За красоту времён грядущих
Мы заплатили красотой.

     Кроме  того,  многие  сны  послужили  мне  материалом для стихов. В отличие  от строчек, которые утром забываются, картины снов долго сохраняют эмоциональную свежесть, почти телесное их ощущение. Однажды по свежим следам я написал стихотворение о небывалом саде:

В том,
Моём  саду,
Как ты хотела,
Как хотел и я,
Берясь за труд,
Понимаешь,
На берёзах белых
Золотые яблоки растут.

     Берёзы, белые-белые, притихшие, стояли рядами, как стоят яблони в садах. Только приствольных кругов не было. Вся земля изумрудилась плотной муравкой, в которой не виделось ни одного отвлекающего цветка, отчего белые стволы берёз и белые ветви светились  по-вечернему мягко, и на тех белых ветвях небесно висели золотые яблоки в крапинках невесть когда прошедшего дождя.

Сколько чистоты
И сколько света
Пролилось на голову мою!
Ничего не знал,
Но знал, что это
Был мой рай
И ты — в моём раю.

     Любимая женщина, войдя в мой сад, вела себя робко. С немым восхищением она смотрела на белые-белые стволы, на золотые яблоки, но прикоснуться  к ним боялась. Для смелости Евы ей недоставало невинности. Она боялась даже спросить меня: «Ты сотворил это чудо?» Глядела тихо и вопросительно. Я лишь кивнул, и тогда она робко улыбнулась...

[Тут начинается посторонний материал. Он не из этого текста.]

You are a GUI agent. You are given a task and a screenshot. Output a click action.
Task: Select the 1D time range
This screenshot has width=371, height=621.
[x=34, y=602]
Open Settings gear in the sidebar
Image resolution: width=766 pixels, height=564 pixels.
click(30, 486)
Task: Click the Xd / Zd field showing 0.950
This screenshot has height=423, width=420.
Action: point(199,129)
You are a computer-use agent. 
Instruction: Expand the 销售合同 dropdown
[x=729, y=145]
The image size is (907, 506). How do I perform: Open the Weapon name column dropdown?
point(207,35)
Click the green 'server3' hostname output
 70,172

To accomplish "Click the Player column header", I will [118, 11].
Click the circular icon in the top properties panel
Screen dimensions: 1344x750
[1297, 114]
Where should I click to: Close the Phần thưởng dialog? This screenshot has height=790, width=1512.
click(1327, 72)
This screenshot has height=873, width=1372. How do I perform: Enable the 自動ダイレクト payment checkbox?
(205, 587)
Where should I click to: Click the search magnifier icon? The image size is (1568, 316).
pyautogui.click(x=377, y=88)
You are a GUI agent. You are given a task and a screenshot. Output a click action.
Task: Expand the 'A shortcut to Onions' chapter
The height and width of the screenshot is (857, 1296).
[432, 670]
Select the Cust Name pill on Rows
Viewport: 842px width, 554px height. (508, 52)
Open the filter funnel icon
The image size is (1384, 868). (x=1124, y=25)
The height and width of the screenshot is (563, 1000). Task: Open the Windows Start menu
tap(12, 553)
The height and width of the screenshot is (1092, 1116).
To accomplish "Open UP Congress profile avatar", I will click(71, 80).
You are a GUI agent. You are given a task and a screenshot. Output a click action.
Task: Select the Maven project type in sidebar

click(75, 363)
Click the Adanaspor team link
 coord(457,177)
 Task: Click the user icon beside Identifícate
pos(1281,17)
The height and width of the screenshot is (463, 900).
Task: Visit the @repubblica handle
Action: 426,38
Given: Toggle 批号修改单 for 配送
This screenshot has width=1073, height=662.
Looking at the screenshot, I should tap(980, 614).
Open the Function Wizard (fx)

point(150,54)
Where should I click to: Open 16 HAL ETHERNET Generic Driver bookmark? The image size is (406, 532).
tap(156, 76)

     Мне хотелось рассказать ей, как много-много лет я бился над тайной рождения такого сада. И вот тайна мне делась. Но рассказать об этом я почему-то не мог. Должно быть, тоже смущала тишина. Не дрожали и не шелестели мелкие листья — мельче, чем у обыкновенных берёз,— с ветки на  ветку порхали какие-то странные тихие птицы, избегавшие близости золотых плодов. Мне хотелось сорвать хоть один,  но я, как и птицы, боялся их тронуть. А женщине хотелось, чтобы и их тронул...

      И я сорвал. Сорвал плод и почувствовал в руке его невероятную тяжесть, хотя я знал, что он не был золотым в буквальном смысле. У него была плоть яблока, только просто очень тяжёлого. Тогда я решил его надкусить. И надкусил. Вдруг, обжигая рот, гортань, по крови моей стала разливаться густая теплота, наполнять меня лёгкой тяжестью молодости и силы. Глаза женщины смотрели на меня изумлённо. Со мной что-то происходило, и то, что происходило, непоправимо отдаляло её от меня.

     Утром я написал «Берёзовый рай». Он напомнил мне о моём вишнёво-яблоневом саде, который я вырастил на пустыре. Незадолго до этого к молодым веткам поздних сортов яблонь я сделал прививки «на почку» более ранних. Тут же  вышел проверить, прижились ли? Увы, Мичурина из меня не получилось. Все почки, кроме одной-единственной, присохли. Видимо, она-то, единственная, и породила чудеса моего берёзового рая.